Car le film se situe à l’instant précis où un homme réalise que son impunité s’arrête là. Peu importe qu’il s’agisse de sa fille qui le dénonce, d’un tribunal qui le rattrape ou même de sa conscience qui le torture : la violence qu’il a fait subir, peut-être une nuit, peut-être des années, est en train de lui revenir en pleine tête.
Attention, la suite de la critique analyse la fin du film et la spoile !
Elle culmine dans une fin incroyablement bien faite, drôle, violente et cruelle. Le père a un accident de voiture et est précipité depuis le sommet d’une falaise. Face à la chute du père, aspiré par les entrailles du gouffre nous fait immédiatement penser à la fillette au corps déchiqueté de la toute première séquence. Cette fillette, dont on comprend soudain qu’elle était sans doute une victime d’inceste, comme l’est sans doute Joanne, et des centaines, des milliers d’autres enfants.
Comme si la force maléfique tapie dans les buissons (puis sur la route) était simplement la vie qui s’arrête une fois l’enfance arrachée. Pourquoi ne s’arrêterait-elle qu’aux victimes ? Elle peut engloutir tout le monde, même les coupables.
Quand la voiture tombe, le père au volant, elle ne s’écrase pas tout de suite sur le sol mais rebondit sur un arbre.

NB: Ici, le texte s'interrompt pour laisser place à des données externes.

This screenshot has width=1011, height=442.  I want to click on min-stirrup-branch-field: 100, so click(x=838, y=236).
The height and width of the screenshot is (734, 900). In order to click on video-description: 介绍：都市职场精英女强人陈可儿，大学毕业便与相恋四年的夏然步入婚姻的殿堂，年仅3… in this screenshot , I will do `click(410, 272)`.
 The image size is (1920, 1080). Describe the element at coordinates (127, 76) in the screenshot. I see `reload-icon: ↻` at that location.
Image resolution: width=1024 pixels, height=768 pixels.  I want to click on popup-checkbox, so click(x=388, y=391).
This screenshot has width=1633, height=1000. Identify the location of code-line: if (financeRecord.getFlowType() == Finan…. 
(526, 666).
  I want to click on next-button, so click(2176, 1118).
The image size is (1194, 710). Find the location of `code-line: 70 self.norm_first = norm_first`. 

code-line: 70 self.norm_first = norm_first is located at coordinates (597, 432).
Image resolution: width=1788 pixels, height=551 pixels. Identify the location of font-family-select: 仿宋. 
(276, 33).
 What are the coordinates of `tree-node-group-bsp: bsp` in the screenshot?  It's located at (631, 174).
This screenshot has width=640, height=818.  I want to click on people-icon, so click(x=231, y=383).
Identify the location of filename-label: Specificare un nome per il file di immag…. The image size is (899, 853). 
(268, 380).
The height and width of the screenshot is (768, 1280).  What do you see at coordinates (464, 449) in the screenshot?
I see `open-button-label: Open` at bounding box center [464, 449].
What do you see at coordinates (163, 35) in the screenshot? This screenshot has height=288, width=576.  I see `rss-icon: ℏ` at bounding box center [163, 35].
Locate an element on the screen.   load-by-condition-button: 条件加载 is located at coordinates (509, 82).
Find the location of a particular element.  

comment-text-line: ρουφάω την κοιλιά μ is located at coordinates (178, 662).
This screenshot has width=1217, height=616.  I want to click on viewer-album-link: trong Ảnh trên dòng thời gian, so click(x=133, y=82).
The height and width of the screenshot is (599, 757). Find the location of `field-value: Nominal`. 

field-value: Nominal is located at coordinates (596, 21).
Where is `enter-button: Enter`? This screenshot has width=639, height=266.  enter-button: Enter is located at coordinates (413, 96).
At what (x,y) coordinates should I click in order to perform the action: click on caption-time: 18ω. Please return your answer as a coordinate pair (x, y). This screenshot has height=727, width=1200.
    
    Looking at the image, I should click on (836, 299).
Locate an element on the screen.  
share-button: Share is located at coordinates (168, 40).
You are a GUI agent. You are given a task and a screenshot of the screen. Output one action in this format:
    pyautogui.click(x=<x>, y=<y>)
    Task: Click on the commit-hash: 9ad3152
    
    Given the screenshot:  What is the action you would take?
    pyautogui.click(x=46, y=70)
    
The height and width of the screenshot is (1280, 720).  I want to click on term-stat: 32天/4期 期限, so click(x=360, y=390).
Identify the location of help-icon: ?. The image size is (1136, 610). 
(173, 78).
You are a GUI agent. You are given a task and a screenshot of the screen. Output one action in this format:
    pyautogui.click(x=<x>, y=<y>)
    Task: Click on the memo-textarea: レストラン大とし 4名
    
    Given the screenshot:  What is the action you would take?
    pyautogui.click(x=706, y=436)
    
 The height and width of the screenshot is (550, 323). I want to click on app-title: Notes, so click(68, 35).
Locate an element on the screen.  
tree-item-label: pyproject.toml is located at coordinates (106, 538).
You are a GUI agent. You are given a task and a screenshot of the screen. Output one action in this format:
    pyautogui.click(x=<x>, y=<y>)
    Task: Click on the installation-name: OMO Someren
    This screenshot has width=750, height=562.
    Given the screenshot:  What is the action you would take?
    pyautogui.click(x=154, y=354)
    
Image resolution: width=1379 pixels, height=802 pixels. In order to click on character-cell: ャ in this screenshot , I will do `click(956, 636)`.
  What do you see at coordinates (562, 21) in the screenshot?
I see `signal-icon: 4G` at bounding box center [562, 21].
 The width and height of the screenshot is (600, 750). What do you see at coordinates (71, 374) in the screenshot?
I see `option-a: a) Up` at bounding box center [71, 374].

Le père se retrouve la tête en bas un long instant, juste le temps que le sang noie le cerveau, que les yeux menacent d’exploser et surtout, qu’il observe ce renversement total du rapport de domination sur sa fille. Elle, on la retrouvera plus tard, dans le dernier plan du film, riant, souriant, épanouie.
Et puis, à la fin, le père s’écrase, alourdi par de la ferraille, quelques pommes, fruits défendus roulant sur le tableau de bord et une tonne de culpabilité. Il meurt de son propre poids.